Шеф снял доху, повесил ее на крючок около двери и остался в сером френче военного покроя, но без знаков различия.
– Садитесь, садитесь, герр Шмаллер, – ласково предложил шеф, – и снимите вашу шинель. Нам предстоит продолжительный разговор.
Он указал на крючок с другой стороны дверей. Потом сел за стол, вынул сигару и приготовился закурить – делал он это старательно и неторопливо, как вообще все в своей жизни. Он обрезал сигару специальным ножиком, немного размял ее, потом достал зажигалочку и несколько раз щелкнул ею – зажигалка имела форму пистолета. Подождав, пока рассеялась копоть – бензин был нечистый, – он наклонился к огню и медленно раскурил сигару.
Стахурский снял шинель, повесил ее на крючок и подошел к столу, на ходу оправляя пиджак.
– Садитесь, садитесь, – приветливо сказал шеф, кивнув головой из-за клуба синеватого дыма.
Стахурский сел.
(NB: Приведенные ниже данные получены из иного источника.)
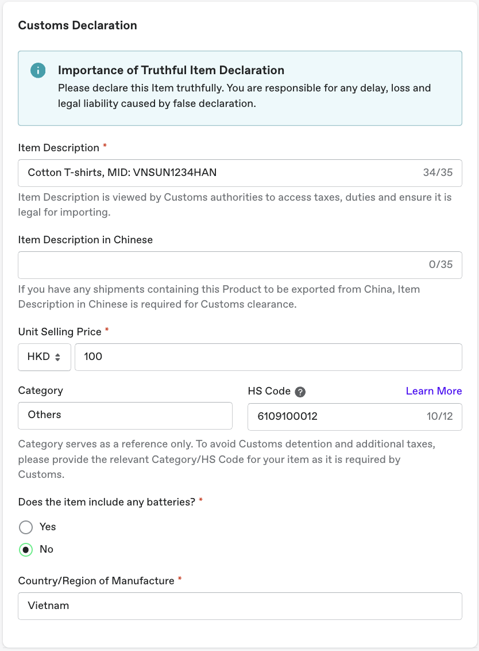Open the Category dropdown showing "Others"

pos(125,415)
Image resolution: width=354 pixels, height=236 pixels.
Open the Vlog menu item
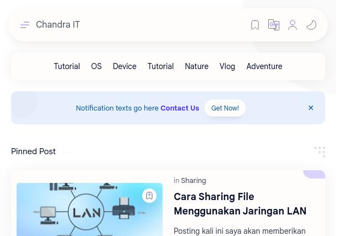[x=227, y=66]
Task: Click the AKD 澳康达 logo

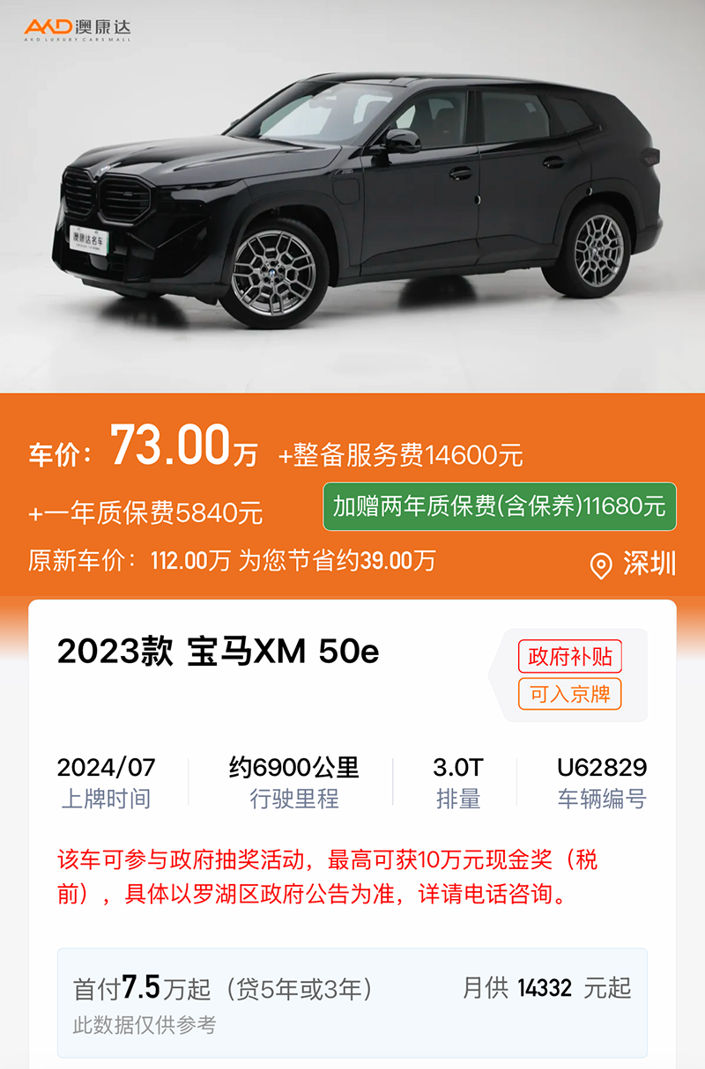Action: [78, 29]
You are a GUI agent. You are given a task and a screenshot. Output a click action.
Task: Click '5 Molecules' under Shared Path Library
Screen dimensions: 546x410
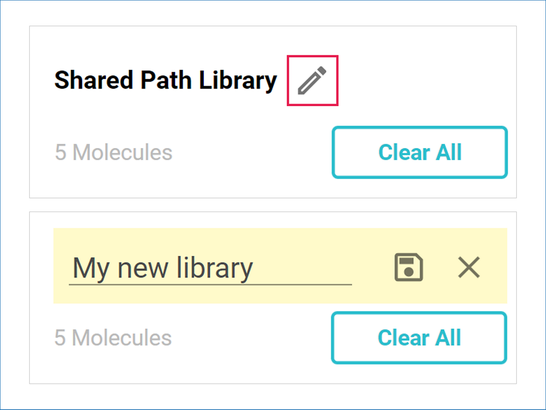pos(113,152)
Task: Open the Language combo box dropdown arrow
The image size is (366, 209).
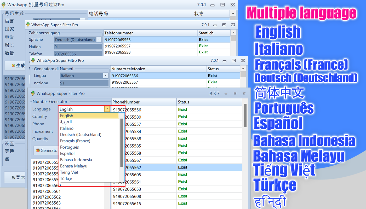Action: pyautogui.click(x=107, y=109)
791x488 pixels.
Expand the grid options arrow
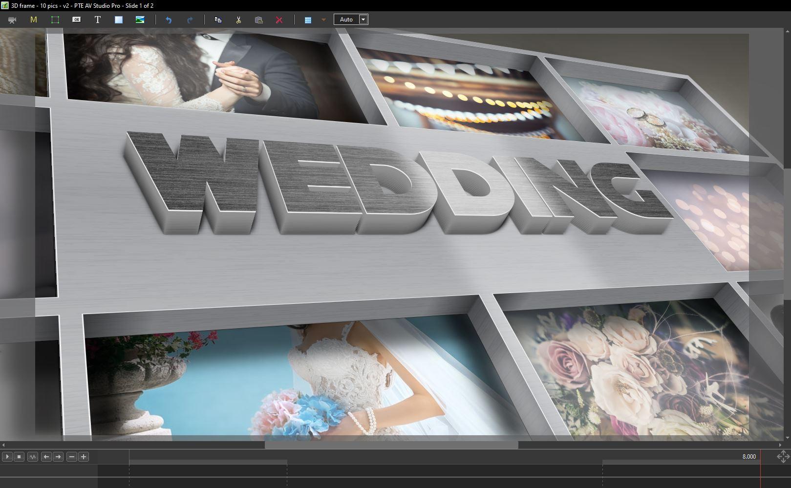pyautogui.click(x=323, y=20)
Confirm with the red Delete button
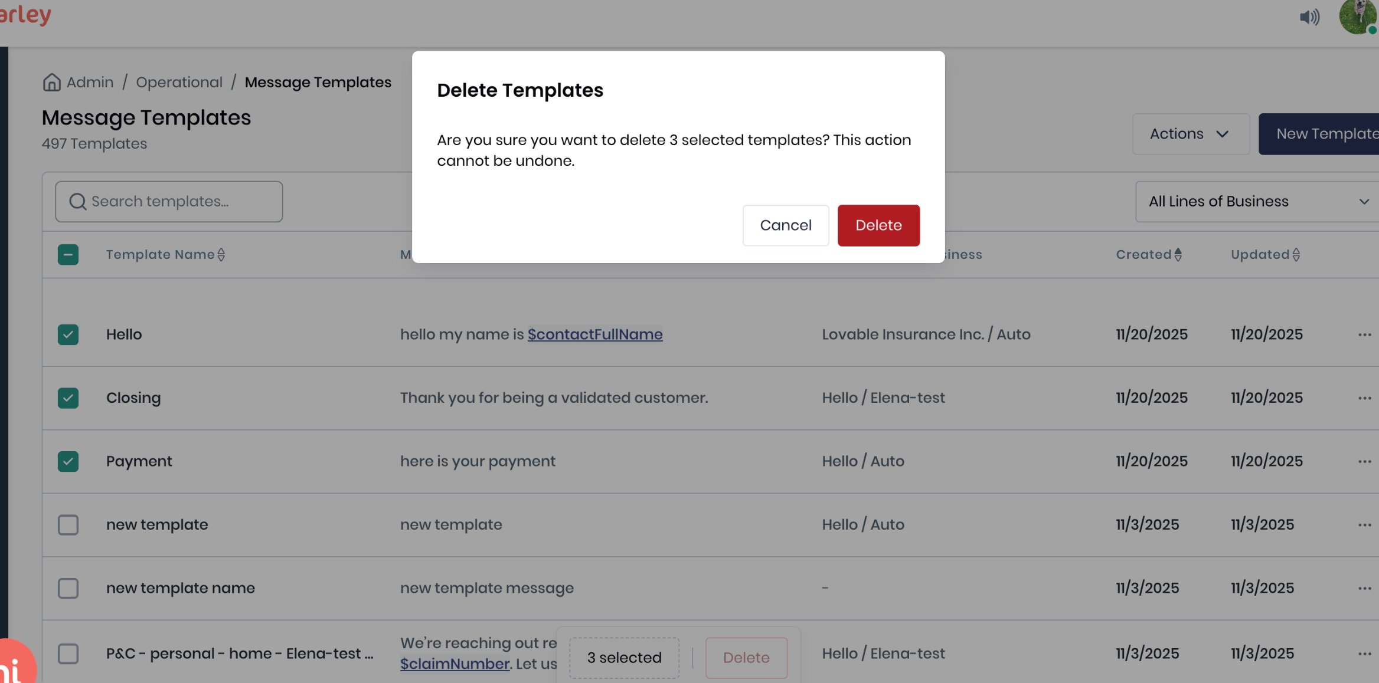Viewport: 1379px width, 683px height. (x=878, y=225)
Шеф курил, глядя на Стахурского дружески, но зорко.
– Герр Шмаллер, – наконец заговорил он, не сводя с собеседника добродушно улыбающихся глаз. – Я умышленно воспользовался временем, когда там, – он показал на дверь в соседнюю комнату, – никого нет, так как мне нужно сказать вам и услышать от вас нечто весьма важное. – Он подчеркнул важность момента еще более доверительным взглядом и поднятием руки. – Прошу вас!
Он предложил Стахурскому сигару. Стахурский взял ее.
– Вы слушаете меня внимательно?
– Я весь внимание, мой шеф.
Шеф подождал, пока Стахурский обрежет сигару, держа наготове пистолетик-зажигалку с дулом, направленным прямо в лоб Стахурскому. Во взгляде шефа мелькал игриво-грозный огонек – шеф шутил.
Когда Стахурский взял сигару в рот, шеф предупредительно перегнулся через стол, стрельнул из пистолетика и сказал:
– Паф! Прошу вас!
Потом он откинулся на высокую спинку кресла, выпустил большой клуб дыма и произнес:
– Я должен довести до вашего сведения, герр Шмаллер, что вы совсем не герр Шмаллер.
Он глядел на Стахурского так же приветливо, но слишком пристально, наблюдая за каждым движением, жестом, малейшей переменой в выражении лица собеседника. Но Стахурский сидел ровно, невозмутимо, спокойно и курил, не выдав себя ни единым движением, ибо не имел права это сделать; ни один мускул не дрогнул на его лице, ибо не имел права дрогнуть. Он только поднял брови и удивленно посмотрел на шефа – герр Шмаллер имел право поднять брови и удивиться, когда ему говорят, что он совсем не он.